Is This Really AI Governance? 7 Questions Boards Can Ask in One Meeting

Patrick McFadden • March 10, 2026

Most “AI governance” decks sound impressive but leave one blind spot:
Who is actually allowed to do what, where, under which authority, before anything executes?


These seven questions let a board test, in one meeting, whether the organization has real governance or just model settings and policies on paper.



1. Where is the pre-execution gate in our AI stack?


“Show me, on one diagram, where we decide whether an AI-driven action may run at all.”


  • Look for a clearly defined authority gate in front of high-risk actions (file, send, approve, move money, change records).
  • Good answer: “Here is the runtime that says approve / refuse / supervised before anything leaves the building.”
  • Red flag: “The system logs everything and we can always audit it later.”



2. Whose rules run there? (Decision sovereignty)


“At that gate, whose rules are we enforcing – ours, or the vendor’s?”


  • Good answer: firm-owned policies (roles, risk posture, matter rules) are loaded into the gate; vendor logic is subordinate.
  • You want to hear: “If we change our policy tomorrow, the gate changes tomorrow.”
  • Red flag: “The vendor’s generic ‘safety layer’ decides what’s allowed.”



3. Who owns the artifacts? (Evidence sovereignty)


“When the gate allows, refuses, or escalates, who owns the record of that decision?”


  • Good answer: client-owned, tamper-evident artifacts that record who tried to do what, under which policy set, and why it was approved or blocked.
  • Those artifacts should live in your environment and be exportable for regulators, courts, and insurers.
  • Red flag: “The logs live in the vendor’s SaaS; we can request reports if needed.”



4. What is the worst-case failure mode: bypass or documented refusal?


“If something goes wrong, is it because the gate was bypassed, or because it refused and we ignored it?”



  • Healthy design fails closed: the default is “no,” with a documented refusal or supervised override.
  • You want to hear: “If the gate is down or uncertain, the action does not execute.”
  • Red flag: “If the AI is confident, it just proceeds; we review afterwards.”

5. Can we swap vendors and keep our authority model and evidence?


“If we change AI or workflow vendors, what survives?”


  • Good answer: your authority model (who may do what, where) and your decision artifacts are portable and remain intact if you change model providers or UI layers.
  • This is the test for true control-plane vs. vendor-plane separation.
  • Red flag: “If we move off this platform, we lose the policies, logs, and approvals history.”



6. Who defines “high-risk actions,” and how often is that list reviewed?


“Show me the current list of actions that cannot run without explicit authorization.”

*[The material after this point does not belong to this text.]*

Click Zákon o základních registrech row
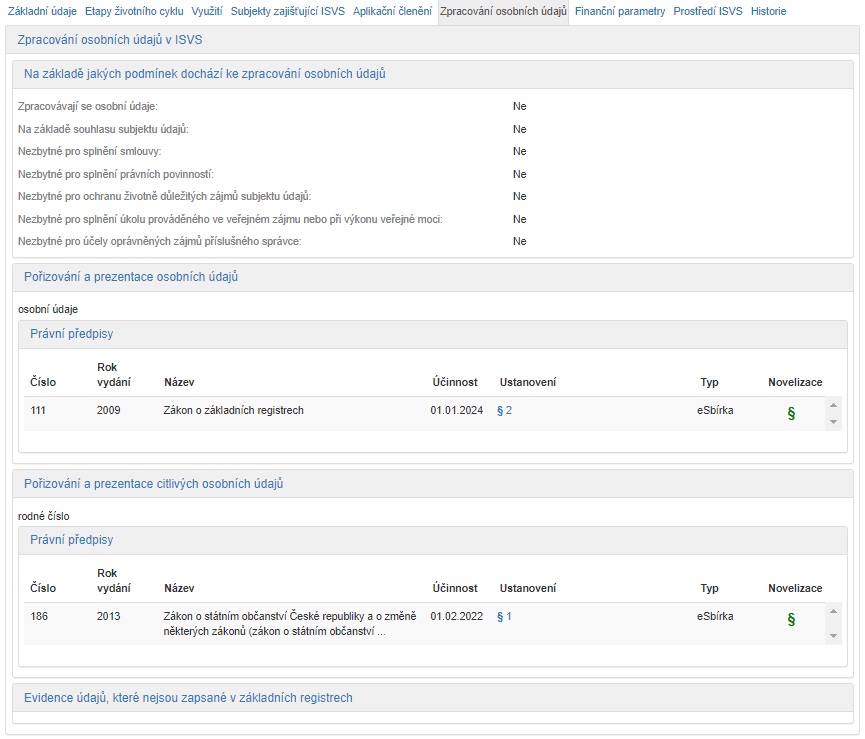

  • Good answer: a board-visible catalog of high-risk actions (by system, data class, and destination) tied to the gate – updated as the business changes.
  • You want clear ownership: “This committee updates the list; the gate enforces it.”
  • Red flag: “Everything is treated the same; the model just has general guardrails.”

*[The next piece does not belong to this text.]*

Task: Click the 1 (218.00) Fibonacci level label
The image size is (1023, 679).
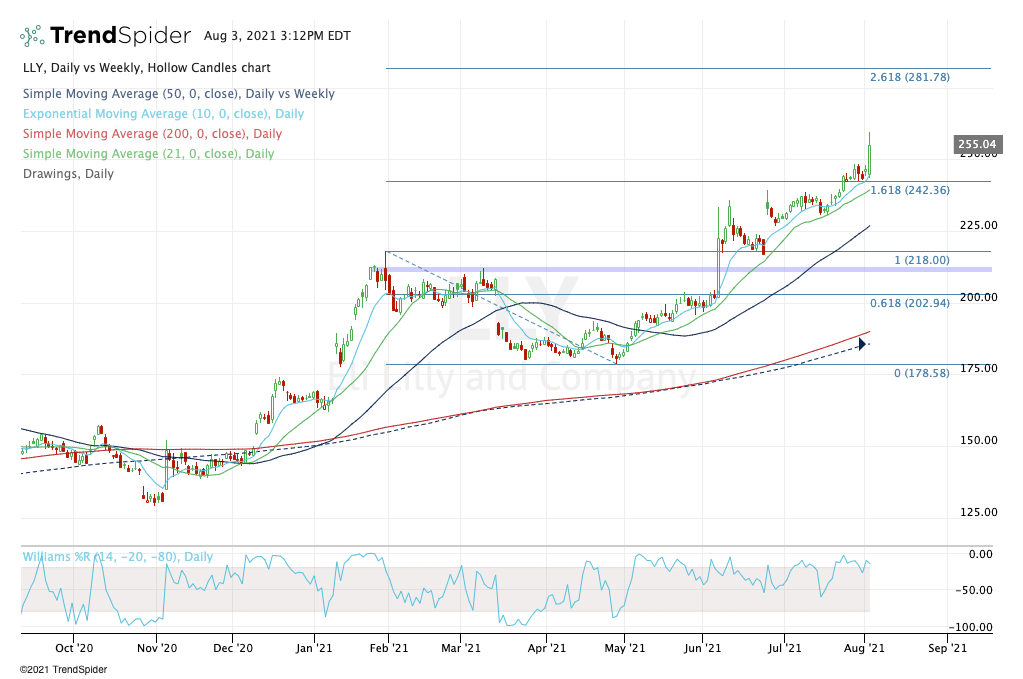Action: 921,260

7. If a regulator or opposing counsel calls tomorrow, what single artifact do we send first?


“Walk me through the evidence we would rely on to prove that an AI-assisted action was authorized and in-policy.”


  • Good answer: a sealed decision artifact showing actor, action, matter, policy set, verdict (approve/refuse/supervised), and reasons.
  • The board should see that this artifact is standardized and repeatable, not manually assembled after the fact.
  • Red flag: “We’d pull logs from several systems and reconstruct what happened.”

What “Yes” Looks Like


If your team can answer these seven questions crisply, with one diagram of the pre-execution authority gate and examples of client-owned decision artifacts, you’re in real AI governance territory.



If they can’t, you don’t have an AI problem.
You have an
action governance gap – and that’s where the real legal and fiduciary risk lives.


If you can’t point to a pre-execution authority gate and show who owns the artifacts it emits, you don’t have AI governance – you just have AI hope.